Saved data entries:
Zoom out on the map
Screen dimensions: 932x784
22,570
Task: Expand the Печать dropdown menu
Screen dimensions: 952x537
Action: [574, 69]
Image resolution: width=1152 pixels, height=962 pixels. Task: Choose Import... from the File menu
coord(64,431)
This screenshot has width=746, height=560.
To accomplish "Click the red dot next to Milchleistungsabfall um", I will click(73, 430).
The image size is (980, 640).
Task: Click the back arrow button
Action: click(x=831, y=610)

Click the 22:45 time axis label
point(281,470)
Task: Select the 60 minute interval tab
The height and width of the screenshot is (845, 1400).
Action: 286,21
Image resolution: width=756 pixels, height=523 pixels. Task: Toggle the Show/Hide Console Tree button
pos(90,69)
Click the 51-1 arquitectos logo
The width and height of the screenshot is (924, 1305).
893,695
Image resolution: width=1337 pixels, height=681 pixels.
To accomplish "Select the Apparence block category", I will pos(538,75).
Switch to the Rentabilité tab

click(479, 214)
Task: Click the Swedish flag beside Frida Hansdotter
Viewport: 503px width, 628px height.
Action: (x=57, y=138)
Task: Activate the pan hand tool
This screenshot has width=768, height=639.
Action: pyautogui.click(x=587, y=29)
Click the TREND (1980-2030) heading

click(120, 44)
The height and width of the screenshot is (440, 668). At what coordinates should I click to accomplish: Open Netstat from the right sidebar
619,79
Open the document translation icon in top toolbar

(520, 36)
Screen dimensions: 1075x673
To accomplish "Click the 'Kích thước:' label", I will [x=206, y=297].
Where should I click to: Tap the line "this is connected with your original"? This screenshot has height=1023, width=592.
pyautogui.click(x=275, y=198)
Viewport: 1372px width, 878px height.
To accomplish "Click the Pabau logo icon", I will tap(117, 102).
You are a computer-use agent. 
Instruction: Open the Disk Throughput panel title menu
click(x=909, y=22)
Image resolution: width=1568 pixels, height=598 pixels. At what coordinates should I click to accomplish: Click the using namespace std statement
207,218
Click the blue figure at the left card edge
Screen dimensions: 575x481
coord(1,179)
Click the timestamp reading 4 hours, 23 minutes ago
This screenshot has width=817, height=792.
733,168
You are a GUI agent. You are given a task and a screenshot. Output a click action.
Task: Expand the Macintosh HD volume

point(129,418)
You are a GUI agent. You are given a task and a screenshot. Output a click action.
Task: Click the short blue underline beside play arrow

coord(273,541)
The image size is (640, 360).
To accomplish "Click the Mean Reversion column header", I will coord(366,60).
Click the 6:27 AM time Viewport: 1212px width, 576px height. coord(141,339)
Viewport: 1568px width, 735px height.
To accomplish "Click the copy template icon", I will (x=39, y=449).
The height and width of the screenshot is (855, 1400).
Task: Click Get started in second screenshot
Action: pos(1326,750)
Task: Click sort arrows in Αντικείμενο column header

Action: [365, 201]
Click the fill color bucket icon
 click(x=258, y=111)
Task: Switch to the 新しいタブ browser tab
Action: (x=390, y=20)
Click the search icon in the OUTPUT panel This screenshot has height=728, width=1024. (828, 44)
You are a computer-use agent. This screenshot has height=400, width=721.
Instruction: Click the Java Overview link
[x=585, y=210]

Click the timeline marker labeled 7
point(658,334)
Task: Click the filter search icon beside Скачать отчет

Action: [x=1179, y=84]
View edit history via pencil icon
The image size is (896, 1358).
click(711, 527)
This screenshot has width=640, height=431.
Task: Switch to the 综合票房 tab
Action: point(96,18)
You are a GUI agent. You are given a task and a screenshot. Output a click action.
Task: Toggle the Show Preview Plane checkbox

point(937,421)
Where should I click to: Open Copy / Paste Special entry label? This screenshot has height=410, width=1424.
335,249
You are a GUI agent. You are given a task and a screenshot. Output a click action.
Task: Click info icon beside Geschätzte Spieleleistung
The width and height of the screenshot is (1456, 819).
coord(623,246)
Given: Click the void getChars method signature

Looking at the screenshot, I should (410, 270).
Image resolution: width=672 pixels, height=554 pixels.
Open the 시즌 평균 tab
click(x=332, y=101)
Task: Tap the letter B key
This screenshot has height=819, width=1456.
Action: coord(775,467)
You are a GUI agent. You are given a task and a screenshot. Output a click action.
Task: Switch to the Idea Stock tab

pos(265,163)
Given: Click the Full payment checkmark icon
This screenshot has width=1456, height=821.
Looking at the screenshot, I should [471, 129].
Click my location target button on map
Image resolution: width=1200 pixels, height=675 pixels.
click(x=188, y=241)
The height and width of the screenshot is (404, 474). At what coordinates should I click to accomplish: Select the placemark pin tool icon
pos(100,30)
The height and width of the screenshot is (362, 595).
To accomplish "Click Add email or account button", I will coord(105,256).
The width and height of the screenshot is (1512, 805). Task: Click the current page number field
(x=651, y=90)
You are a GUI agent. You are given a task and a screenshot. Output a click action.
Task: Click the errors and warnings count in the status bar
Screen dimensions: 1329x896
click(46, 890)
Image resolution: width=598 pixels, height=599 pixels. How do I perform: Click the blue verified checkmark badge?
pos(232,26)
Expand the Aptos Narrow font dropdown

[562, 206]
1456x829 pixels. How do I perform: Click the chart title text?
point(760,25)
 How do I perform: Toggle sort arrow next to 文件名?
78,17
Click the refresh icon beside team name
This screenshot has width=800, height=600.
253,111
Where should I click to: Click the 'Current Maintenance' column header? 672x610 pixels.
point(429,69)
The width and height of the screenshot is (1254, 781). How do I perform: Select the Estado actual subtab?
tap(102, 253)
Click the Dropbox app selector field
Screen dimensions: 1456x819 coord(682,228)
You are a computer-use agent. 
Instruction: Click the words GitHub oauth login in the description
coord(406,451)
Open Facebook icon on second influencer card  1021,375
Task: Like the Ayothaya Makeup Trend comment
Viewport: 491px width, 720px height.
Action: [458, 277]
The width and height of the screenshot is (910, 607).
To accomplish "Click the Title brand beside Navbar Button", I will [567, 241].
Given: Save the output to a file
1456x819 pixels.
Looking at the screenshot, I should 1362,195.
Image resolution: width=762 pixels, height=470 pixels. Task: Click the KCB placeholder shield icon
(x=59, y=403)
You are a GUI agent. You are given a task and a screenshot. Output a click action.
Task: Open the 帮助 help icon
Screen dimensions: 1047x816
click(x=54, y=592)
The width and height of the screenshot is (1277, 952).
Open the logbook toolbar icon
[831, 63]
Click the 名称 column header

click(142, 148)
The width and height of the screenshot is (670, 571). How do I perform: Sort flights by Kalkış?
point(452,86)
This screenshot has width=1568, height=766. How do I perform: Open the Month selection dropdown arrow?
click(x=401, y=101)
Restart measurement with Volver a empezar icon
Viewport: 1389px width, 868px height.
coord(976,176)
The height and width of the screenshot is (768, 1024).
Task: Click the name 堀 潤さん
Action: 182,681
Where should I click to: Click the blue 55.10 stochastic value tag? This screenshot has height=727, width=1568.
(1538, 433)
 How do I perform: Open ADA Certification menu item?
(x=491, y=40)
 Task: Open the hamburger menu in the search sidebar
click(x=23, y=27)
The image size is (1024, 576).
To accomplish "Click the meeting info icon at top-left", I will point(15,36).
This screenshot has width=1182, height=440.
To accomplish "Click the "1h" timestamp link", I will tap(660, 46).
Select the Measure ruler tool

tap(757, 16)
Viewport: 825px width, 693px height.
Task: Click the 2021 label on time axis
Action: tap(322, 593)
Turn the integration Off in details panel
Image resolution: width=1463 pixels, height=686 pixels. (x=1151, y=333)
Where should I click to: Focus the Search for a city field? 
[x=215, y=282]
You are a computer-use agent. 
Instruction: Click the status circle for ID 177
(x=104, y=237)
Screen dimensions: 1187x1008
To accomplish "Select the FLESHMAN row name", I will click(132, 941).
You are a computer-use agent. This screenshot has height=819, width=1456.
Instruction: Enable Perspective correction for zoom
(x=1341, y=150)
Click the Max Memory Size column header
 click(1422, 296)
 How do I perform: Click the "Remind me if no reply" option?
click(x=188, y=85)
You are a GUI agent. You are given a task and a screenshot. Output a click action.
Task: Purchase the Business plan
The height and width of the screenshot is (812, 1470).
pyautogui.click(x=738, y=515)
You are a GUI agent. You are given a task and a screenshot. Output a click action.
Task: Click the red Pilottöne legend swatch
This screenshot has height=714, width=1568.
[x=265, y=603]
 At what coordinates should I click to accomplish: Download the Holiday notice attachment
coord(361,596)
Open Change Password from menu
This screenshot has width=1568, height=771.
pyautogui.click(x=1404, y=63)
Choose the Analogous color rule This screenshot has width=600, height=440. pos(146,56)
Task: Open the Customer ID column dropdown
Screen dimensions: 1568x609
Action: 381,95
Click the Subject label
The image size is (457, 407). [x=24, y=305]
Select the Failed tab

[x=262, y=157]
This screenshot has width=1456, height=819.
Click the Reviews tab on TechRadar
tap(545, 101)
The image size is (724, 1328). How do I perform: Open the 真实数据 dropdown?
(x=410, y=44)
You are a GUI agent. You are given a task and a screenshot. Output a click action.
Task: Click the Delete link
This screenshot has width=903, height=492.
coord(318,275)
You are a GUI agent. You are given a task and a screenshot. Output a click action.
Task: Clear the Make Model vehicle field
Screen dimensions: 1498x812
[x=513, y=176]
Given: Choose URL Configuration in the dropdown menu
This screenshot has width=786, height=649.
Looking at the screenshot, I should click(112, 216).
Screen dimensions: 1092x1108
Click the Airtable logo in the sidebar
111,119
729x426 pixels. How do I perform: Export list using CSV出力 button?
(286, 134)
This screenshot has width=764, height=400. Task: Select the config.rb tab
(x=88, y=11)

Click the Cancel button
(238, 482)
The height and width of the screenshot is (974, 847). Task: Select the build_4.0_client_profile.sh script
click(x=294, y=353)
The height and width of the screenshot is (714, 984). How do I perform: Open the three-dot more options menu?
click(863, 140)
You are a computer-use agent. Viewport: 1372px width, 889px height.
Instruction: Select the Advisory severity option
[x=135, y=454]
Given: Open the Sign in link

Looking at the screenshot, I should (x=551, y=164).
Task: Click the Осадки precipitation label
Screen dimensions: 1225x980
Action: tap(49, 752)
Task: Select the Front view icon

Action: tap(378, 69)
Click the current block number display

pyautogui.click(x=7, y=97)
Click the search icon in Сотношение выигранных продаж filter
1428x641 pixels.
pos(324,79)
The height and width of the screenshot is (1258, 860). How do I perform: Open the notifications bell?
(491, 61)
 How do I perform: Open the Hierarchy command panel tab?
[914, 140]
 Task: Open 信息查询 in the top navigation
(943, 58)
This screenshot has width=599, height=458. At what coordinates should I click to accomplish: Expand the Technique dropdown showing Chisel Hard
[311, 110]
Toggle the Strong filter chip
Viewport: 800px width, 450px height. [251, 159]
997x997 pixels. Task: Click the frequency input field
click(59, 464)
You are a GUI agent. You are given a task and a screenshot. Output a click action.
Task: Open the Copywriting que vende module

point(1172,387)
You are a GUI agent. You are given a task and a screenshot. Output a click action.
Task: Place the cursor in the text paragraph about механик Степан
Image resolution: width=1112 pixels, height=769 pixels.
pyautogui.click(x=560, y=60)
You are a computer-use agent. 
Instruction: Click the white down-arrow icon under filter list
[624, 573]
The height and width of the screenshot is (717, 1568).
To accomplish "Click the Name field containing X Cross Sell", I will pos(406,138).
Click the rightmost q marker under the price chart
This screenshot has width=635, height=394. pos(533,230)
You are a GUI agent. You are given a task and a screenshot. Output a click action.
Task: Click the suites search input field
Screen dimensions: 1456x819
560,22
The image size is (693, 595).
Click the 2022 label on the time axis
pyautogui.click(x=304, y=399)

» **TASK TO COMPLETE**: Rewrite the items starting with the line that contains "Turn the integration Off in details panel" and going on through the line that contains "pyautogui.click(x=738, y=515)", renaming "Business plan" to "Enterprise plan" and leaving everything else as it is.

» **RESULT**:
Turn the integration Off in details panel
Image resolution: width=1463 pixels, height=686 pixels. (x=1151, y=333)
Where should I click to: Focus the Search for a city field? 
[x=215, y=282]
You are a computer-use agent. 
Instruction: Click the status circle for ID 177
(x=104, y=237)
Screen dimensions: 1187x1008
To accomplish "Select the FLESHMAN row name", I will click(132, 941).
You are a computer-use agent. This screenshot has height=819, width=1456.
Instruction: Enable Perspective correction for zoom
(x=1341, y=150)
Click the Max Memory Size column header
 click(1422, 296)
 How do I perform: Click the "Remind me if no reply" option?
click(x=188, y=85)
You are a GUI agent. You are given a task and a screenshot. Output a click action.
Task: Purchase the Enterprise plan
The height and width of the screenshot is (812, 1470).
pyautogui.click(x=738, y=515)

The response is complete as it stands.